Is New Nuclear the Solution to the World's Energy Problems?

Joe Lassiter's bio page describes him as a deep thinker and straight shooter. He starts his TED Talk, We need nuclear power to solve climate change, with frank statements: Last night one billion people went to bed without access to electricity. Two and a half billion people need access to clean cooking and heating fuels.

Every country makes its own energy choices, influenced by climate, development path and access to light and natural resources. Lassiter discusses the situations face by China and India and their reliance on coal. He says that rich countries get to choose their path but poor countries don't have that same luxury.

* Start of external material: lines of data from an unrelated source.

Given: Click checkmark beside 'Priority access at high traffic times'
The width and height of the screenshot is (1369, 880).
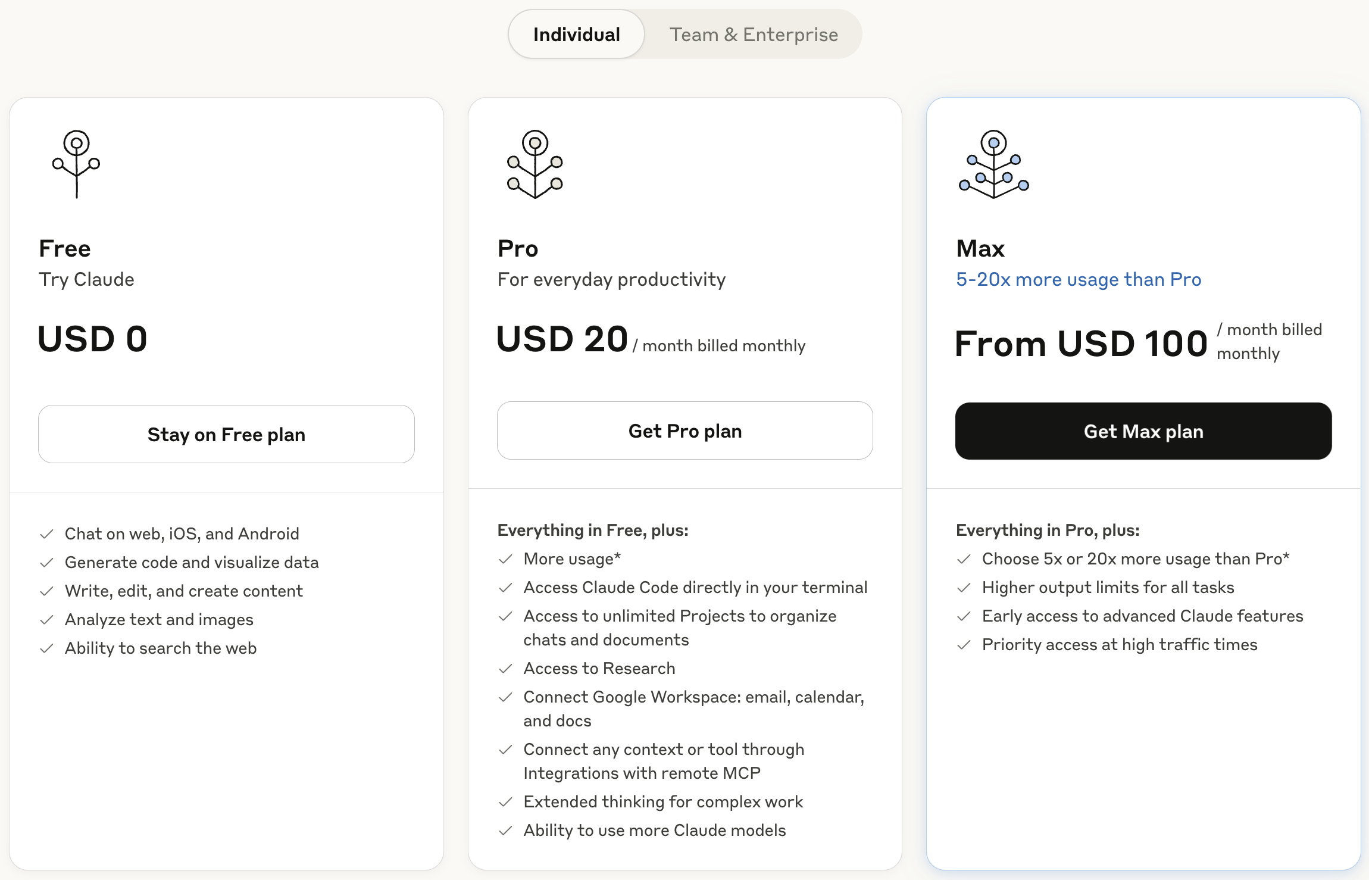Looking at the screenshot, I should click(964, 645).
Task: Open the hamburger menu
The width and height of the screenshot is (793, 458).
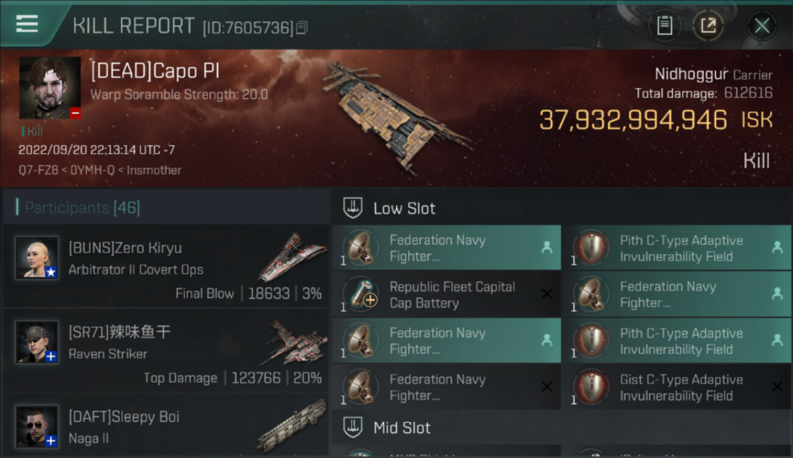Action: (27, 24)
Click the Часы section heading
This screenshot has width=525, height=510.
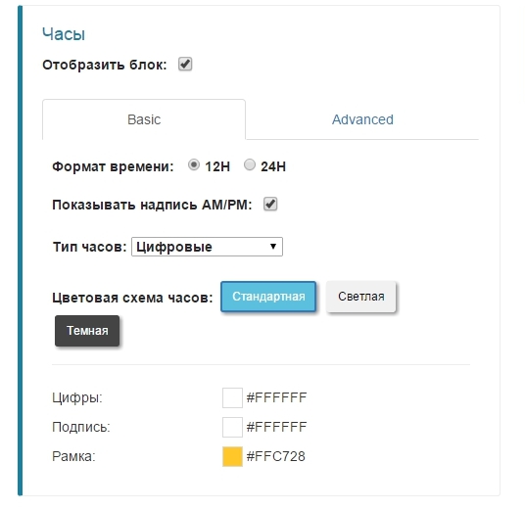pyautogui.click(x=64, y=34)
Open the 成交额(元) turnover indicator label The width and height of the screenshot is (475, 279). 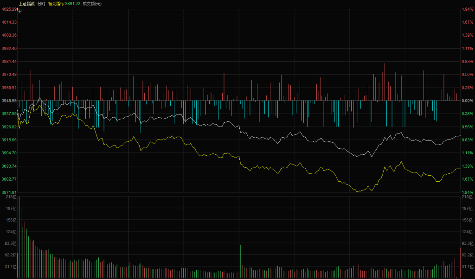92,3
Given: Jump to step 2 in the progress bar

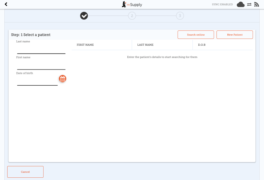Looking at the screenshot, I should click(x=132, y=16).
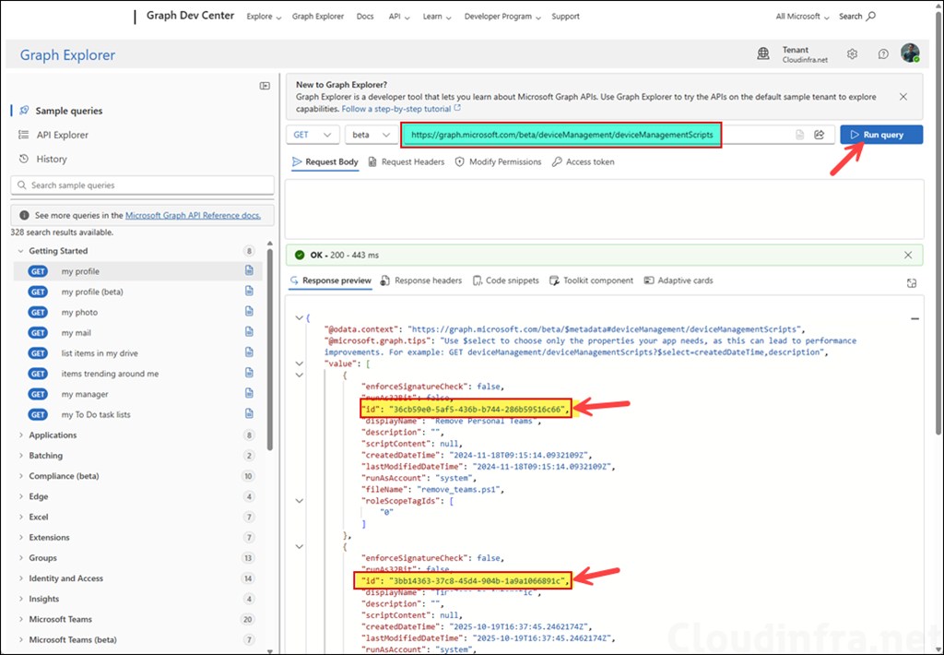Open the Microsoft Graph API Reference docs link

pos(193,214)
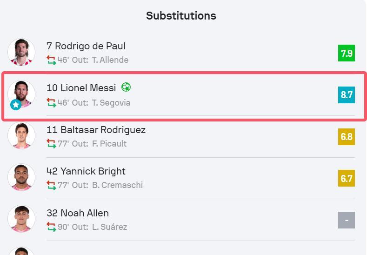367x255 pixels.
Task: Click the 6.7 rating badge
Action: point(347,178)
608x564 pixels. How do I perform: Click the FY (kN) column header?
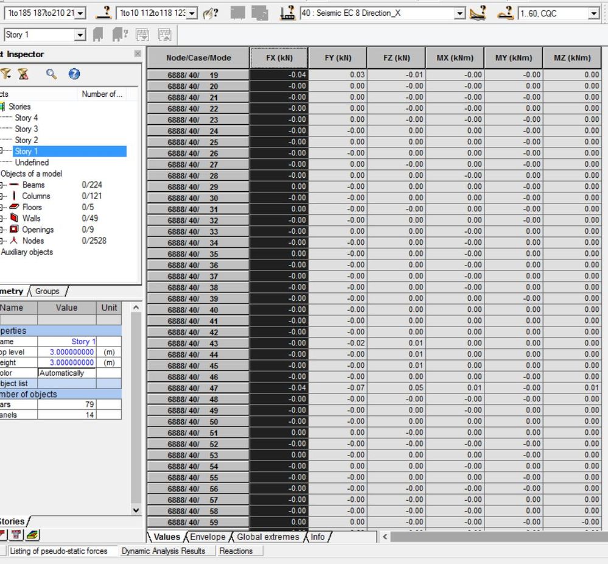pyautogui.click(x=338, y=58)
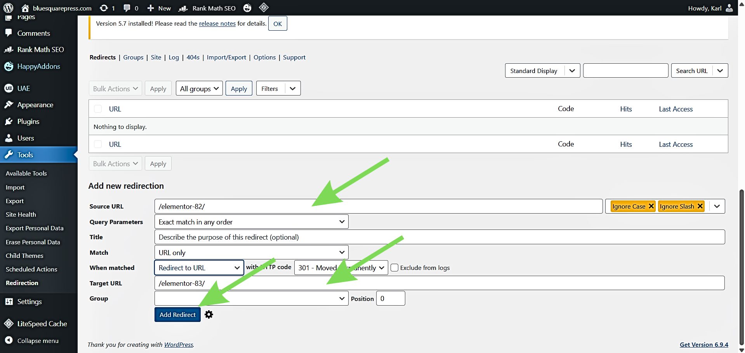Switch to the 404s tab

click(x=193, y=57)
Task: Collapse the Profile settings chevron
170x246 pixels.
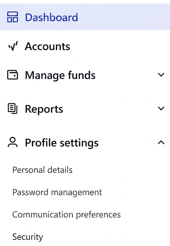Action: coord(161,142)
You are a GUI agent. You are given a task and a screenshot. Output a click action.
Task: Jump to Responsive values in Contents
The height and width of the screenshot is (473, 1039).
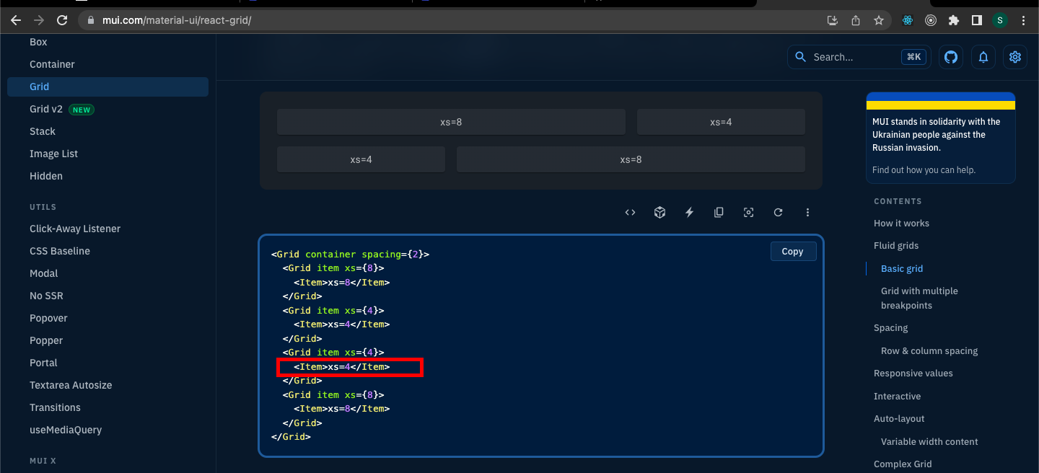[911, 373]
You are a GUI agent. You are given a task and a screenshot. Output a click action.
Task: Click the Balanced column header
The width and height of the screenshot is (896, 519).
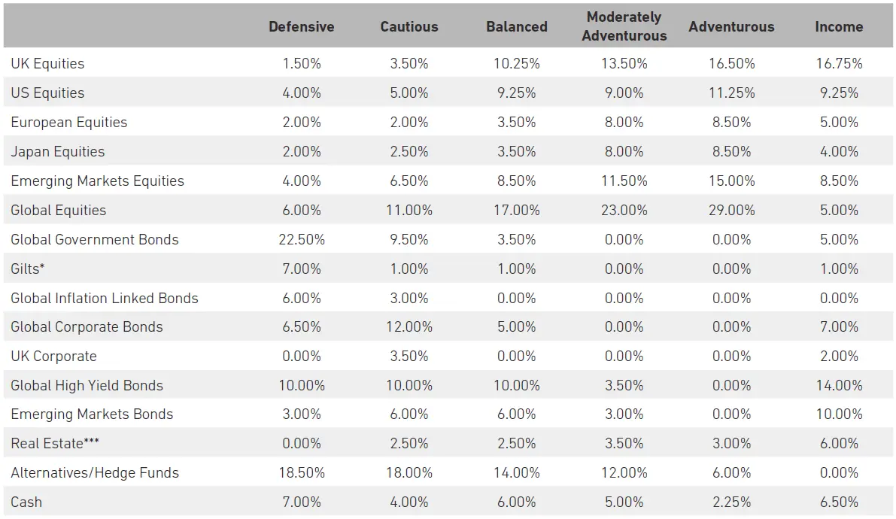tap(516, 26)
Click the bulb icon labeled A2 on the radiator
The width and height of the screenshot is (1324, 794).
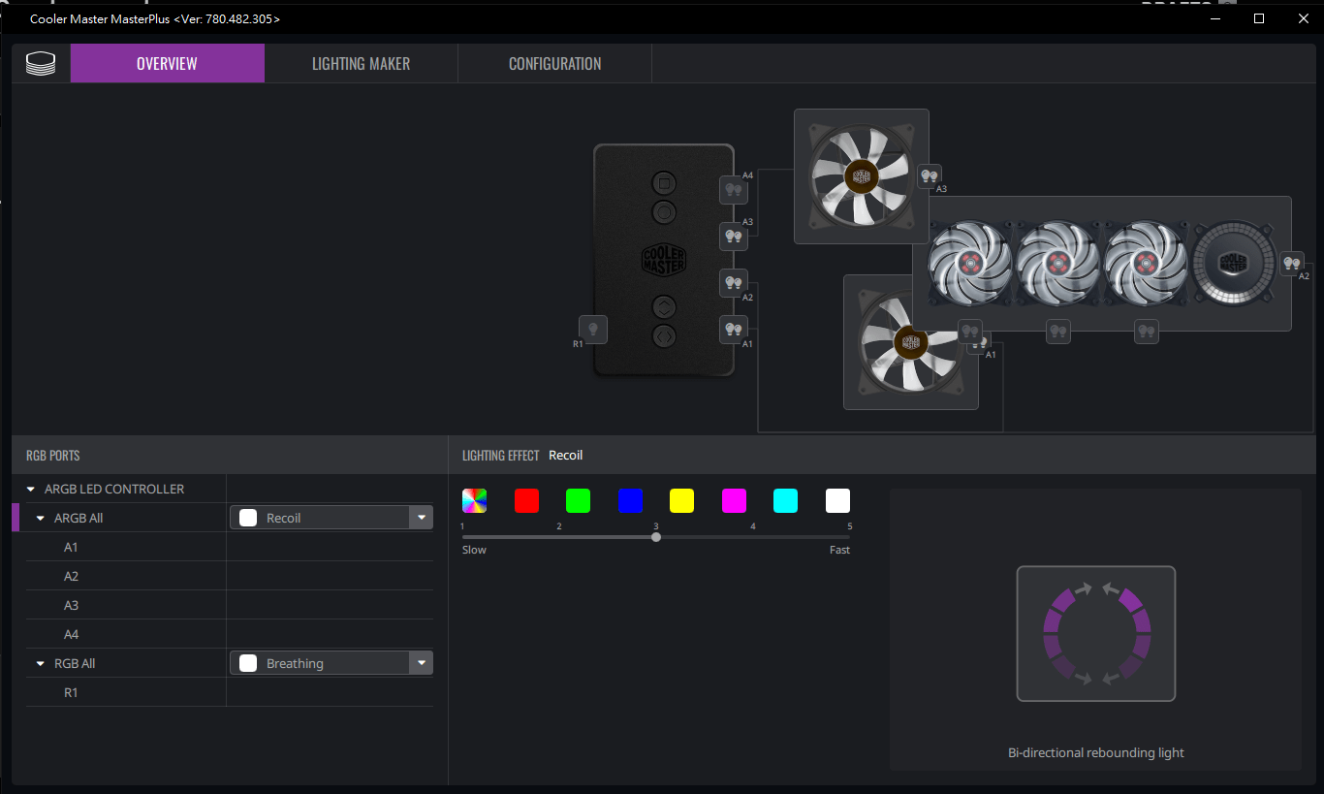coord(1292,263)
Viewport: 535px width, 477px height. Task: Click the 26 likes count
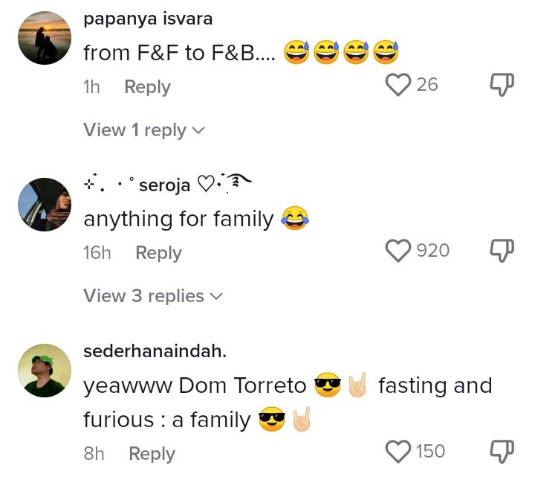pyautogui.click(x=427, y=85)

Between eight hundred and sixteen hundred coal plants are being built between now and 2040. Lassiter cites Vinod Kosla's Chindia Test: moving China and India off of fossil fuels would require an energy that is viable, accepted by the people of China and India, able to scale up to billions of users, and the energy had to be secure and sustainable. Since the Kyoto Protocol we have not yet developed the energy that will pass this test.

The only solutions that Joe sees to this depressing future state is scaled solar energy or next generation nuclear plants. He says that new nuclear could be ready for demonstrations by 2025 and scaled up by 2030. Outdated regulations and yesterday's mindsets are holding back new generations of nuclear reactors. These plants are estimating power at five cents per kilowatt hour and 100 gigawatts per year of production.

This speech filmed in June ends abruptly after heavy depressing facts and not much in the way of solution details. Fortunately Lassiter has been giving interviews and communicating his ideas in recent years. Martingale in Tavernier Florida, Transatomic Power in Cambridge Massachussetts, and Terrapower in Bellevue Washington are the three organizations that have been cited in other articles and seminars as leaders of this new nuclear movement. New plants are expected to run on uranium and radioactive waste. Energy solutions are usually controversial and a reinvented generation of nuclear power plants is no different. These developing reactors will definitely be interesting to watch in the next few years as engineers worldwide continue to work on energy challenges.